### [Material for this task]
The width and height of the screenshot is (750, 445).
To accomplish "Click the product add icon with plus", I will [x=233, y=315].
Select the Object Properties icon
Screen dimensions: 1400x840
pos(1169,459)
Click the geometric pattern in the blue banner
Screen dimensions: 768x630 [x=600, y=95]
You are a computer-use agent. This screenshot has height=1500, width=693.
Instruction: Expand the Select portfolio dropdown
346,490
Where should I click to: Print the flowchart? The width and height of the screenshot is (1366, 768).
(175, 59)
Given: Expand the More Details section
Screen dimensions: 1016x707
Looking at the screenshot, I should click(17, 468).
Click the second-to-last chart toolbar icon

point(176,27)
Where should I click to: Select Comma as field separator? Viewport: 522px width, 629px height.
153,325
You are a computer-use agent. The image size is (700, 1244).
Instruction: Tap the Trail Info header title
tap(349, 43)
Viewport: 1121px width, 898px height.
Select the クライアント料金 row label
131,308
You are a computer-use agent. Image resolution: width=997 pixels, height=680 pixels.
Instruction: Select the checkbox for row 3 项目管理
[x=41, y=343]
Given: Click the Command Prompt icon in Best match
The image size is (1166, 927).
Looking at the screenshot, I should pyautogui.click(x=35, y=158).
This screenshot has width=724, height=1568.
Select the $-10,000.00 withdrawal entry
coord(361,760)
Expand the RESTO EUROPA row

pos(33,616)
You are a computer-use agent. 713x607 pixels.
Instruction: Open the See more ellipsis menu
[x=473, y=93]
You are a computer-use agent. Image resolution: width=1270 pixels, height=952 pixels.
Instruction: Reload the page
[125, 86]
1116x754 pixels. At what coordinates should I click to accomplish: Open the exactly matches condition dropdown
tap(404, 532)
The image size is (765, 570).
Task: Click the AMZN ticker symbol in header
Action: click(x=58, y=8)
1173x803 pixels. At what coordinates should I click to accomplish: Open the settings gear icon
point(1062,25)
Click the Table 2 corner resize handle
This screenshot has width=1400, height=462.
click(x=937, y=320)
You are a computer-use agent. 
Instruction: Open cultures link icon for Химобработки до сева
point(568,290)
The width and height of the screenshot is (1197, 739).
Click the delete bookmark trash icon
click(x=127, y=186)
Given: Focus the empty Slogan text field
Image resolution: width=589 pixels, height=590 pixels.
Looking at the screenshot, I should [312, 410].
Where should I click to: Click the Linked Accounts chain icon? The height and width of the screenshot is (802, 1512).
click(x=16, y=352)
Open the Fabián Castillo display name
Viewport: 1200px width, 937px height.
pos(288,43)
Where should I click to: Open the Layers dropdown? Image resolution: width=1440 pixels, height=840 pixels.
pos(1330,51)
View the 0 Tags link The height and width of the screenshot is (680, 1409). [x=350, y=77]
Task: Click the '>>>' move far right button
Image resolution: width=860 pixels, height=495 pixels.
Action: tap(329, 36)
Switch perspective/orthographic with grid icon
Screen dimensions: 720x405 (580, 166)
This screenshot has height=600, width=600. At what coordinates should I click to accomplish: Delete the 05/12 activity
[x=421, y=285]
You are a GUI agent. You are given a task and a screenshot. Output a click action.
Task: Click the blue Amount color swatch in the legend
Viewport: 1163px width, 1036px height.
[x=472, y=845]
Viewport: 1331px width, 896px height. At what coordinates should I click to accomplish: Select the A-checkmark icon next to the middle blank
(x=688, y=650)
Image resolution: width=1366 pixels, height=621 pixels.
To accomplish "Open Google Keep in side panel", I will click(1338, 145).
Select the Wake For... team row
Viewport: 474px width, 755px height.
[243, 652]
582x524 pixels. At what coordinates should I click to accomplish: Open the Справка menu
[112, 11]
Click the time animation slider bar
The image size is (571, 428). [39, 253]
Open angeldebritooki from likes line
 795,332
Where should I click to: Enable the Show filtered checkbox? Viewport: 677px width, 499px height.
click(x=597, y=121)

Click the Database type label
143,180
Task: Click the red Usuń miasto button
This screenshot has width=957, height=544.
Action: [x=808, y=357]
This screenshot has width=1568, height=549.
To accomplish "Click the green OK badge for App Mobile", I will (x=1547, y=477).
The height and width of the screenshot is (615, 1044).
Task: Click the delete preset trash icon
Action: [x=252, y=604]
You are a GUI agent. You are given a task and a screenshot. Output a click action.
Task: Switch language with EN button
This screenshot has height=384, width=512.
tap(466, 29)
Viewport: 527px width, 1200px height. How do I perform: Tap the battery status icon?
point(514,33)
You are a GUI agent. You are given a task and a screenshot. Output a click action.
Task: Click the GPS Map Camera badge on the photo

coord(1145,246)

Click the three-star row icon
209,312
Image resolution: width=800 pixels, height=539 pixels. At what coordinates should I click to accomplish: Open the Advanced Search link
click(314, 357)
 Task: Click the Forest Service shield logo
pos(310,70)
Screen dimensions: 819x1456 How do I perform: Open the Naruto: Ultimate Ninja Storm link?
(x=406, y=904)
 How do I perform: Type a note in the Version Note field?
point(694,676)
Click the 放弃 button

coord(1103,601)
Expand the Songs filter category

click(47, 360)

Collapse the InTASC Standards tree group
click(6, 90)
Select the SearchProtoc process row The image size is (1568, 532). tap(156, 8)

### [Exercise instructions]
The output should be exactly the lines above from the line containing "Click the geometric" to the line containing "You are a computer-use agent. The", inclusive, with no other lines.

### [Task output]
Click the geometric pattern in the blue banner
Screen dimensions: 768x630 [x=600, y=95]
You are a computer-use agent. This screenshot has height=1500, width=693.
Instruction: Expand the Select portfolio dropdown
346,490
Where should I click to: Print the flowchart? The width and height of the screenshot is (1366, 768).
(175, 59)
Given: Expand the More Details section
Screen dimensions: 1016x707
Looking at the screenshot, I should click(17, 468).
Click the second-to-last chart toolbar icon

point(176,27)
Where should I click to: Select Comma as field separator? Viewport: 522px width, 629px height.
153,325
You are a computer-use agent. The image size is (700, 1244).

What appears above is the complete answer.